Whether it was a Fortnum & Mason selection box or a stash of Freddos we may never know but after Thomas Tuchel said he munched his way through copious amounts of chocolate to soothe the pain of reliving Chelsea’s defeat to Real Madrid in midweek, his team displayed a ravenous appetite to make amends by bludgeoning Southampton.
Chelsea picked their opponents apart, Timo Werner and Mason Mount scored twice and Marcos Alonso and Kai Havertz also struck inside 54 minutes. Luckily for Southampton, Chelsea did not overly exert themselves from there, presumably because by that point they were thinking about boarding Monday’s flight to Spain, the return leg in mind.
Werner celebrated his first league goals since October but when you consider he also thrice hit the woodwork, as well as Fraser Forster’s inspired goalkeeping, it was a minor miracle Chelsea departed with only six goals.
As reactions go, this was rather comprehensive. Chelsea were purring from the moment Werner rattled a post on three minutes after taking aim from just inside the area and by the time Alonso drilled in the opener five minutes later, Werner had made another blemish on the frame of the Southampton goal, stooping to somehow head Ruben Loftus-Cheek’s ball against the crossbar from inside the six-yard box. Mount was Chelsea’s chief tormentor and on another day Werner would have departed with the match ball. Alonso came closest to adding a seventh but thrashed wide.
It almost felt satirical when at half-time the stadium announcer, seemingly reading off a script, offered a warm welcome to a family making their visit to St Mary’s. Chelsea would have had five goals at the break had Forster not clambered low to his right to claw a Loftus-Cheek header, diverted by Mohammed Salisu’s outstretched leg, to safety. A minute earlier, a deflected Mount effort dropped nervously wide. By then a rocked Ralph Hasenhüttl, hands on hips on the edge of the technical area, had already taken unprecedented action, replacing the midfielder Oriol Romeu with Yan Valery and shifting to a three-man defence in the name of damage limitation, those 9-0 shellackings, here to Leicester in 2019 and at Manchester United last year, lingering in the back of his mind.
“I needed to find a way to help them because in the first half we have been completely hopeless,” the Southampton manager said.
The midfielder Ibrahima Diallo replaced the striker Adam Armstrong for the second half but changes in shape and personnel made little difference for Southampton. With 54 minutes gone, Chelsea, all in yellow, continued to slice through Southampton at will. For the fifth, Werner feasted on the rebound after Forster repelled N’Golo Kanté’s dinked shot and then five minutes later Mount poked in from close range. The sixth was particularly galling for Forster, who kept out the substitute Christian Pulisic’s initial shot and then raked the ball away from Werner with his feet only for Mount to notch his second.
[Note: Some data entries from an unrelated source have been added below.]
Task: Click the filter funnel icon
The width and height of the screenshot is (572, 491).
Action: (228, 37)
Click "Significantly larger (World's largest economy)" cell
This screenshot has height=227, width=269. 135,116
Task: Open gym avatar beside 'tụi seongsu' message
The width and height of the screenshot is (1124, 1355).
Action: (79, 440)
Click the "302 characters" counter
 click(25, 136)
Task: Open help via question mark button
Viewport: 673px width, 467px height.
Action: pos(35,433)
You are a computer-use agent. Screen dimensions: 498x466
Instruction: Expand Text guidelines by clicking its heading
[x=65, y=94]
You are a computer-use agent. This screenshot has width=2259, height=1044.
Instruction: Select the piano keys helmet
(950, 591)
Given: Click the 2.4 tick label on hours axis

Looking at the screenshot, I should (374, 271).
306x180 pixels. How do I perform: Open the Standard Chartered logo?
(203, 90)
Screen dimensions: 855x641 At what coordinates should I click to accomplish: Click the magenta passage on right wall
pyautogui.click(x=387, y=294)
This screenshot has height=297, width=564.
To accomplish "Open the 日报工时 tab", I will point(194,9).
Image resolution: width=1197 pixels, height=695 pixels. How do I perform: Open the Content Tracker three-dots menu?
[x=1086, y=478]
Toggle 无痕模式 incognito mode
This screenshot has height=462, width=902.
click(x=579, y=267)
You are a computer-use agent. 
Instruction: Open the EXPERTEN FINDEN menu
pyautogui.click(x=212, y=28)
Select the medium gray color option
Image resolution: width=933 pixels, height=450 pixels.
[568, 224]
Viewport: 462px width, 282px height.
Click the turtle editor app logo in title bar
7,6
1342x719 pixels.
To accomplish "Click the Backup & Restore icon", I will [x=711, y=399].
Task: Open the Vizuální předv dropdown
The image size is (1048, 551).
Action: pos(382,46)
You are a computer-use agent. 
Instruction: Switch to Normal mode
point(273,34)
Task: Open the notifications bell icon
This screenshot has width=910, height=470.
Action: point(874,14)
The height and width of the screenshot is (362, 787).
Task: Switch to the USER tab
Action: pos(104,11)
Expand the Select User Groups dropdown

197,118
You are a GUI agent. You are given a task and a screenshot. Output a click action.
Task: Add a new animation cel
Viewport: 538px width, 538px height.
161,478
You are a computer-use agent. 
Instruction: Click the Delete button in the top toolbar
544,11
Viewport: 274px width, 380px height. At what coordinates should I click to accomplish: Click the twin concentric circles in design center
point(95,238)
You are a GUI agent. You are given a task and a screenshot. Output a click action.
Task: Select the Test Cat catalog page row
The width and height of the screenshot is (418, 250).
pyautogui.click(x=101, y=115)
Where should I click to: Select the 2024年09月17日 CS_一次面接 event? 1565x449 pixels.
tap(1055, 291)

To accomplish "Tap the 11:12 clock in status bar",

Pulisic, one of four changes from Wednesday, arrived in place of Havertz at the interval and Tuchel had the luxury of being able to withdraw Thiago Silva with little more than an hour played.
Chelsea began erratically. Antonio Rüdiger lost his bearings midway inside his own half and his back pass, meant for his goalkeeper, Édouard Mendy, went horribly awry and out for a Southampton corner with 97 seconds on the clock. But from there it was one-way traffic and Chelsea surged forward on the first of many counterattacks, this one culminating in Werner having his first dalliance with the woodwork.
Alonso made no mistake two minutes later, emphatically firing through the legs of a hapless Forster after Mount exquisitely hooked Loftus-Cheek’s cross towards the back post. If only Forster, who had the fortune of avoiding those ignominious 9-0s, knew what was to come.
Mount’s first goal was a peach. The midfielder arrowed a right-foot shot into the bottom corner on 16 minutes as Chelsea took advantage of more statuesque Southampton defending. Salisu did not deal with Loftus-Cheek’s cross and Mount put his studs on the top of the ball to get it under his spell before dispatching a superb strike into a pocket of Forster’s net with his next touch. The goalkeeper denied Chelsea a third with less than 18 minutes played, pawing a lashed Werner shot clear, but four minutes later he was fishing the ball out of his net once more.
Werner brushed off Jan Bednarek to score his first and Chelsea’s third and before half-time he again struck the frame of the goal, curling a shot against the inside of a post after gracefully moseying clear of Romeu, Bednarek and Kyle Walker-Peters but Havertz was on hand to tap in the leftovers for a fourth. It was comedic and clinical in equal measure, at least for the neutral. At that point, Valery was being readied and swathes of Southampton supporters headed for the exits.
“Oh when the Saints go marching out,” Chelsea’s visiting supporters gleefully sang.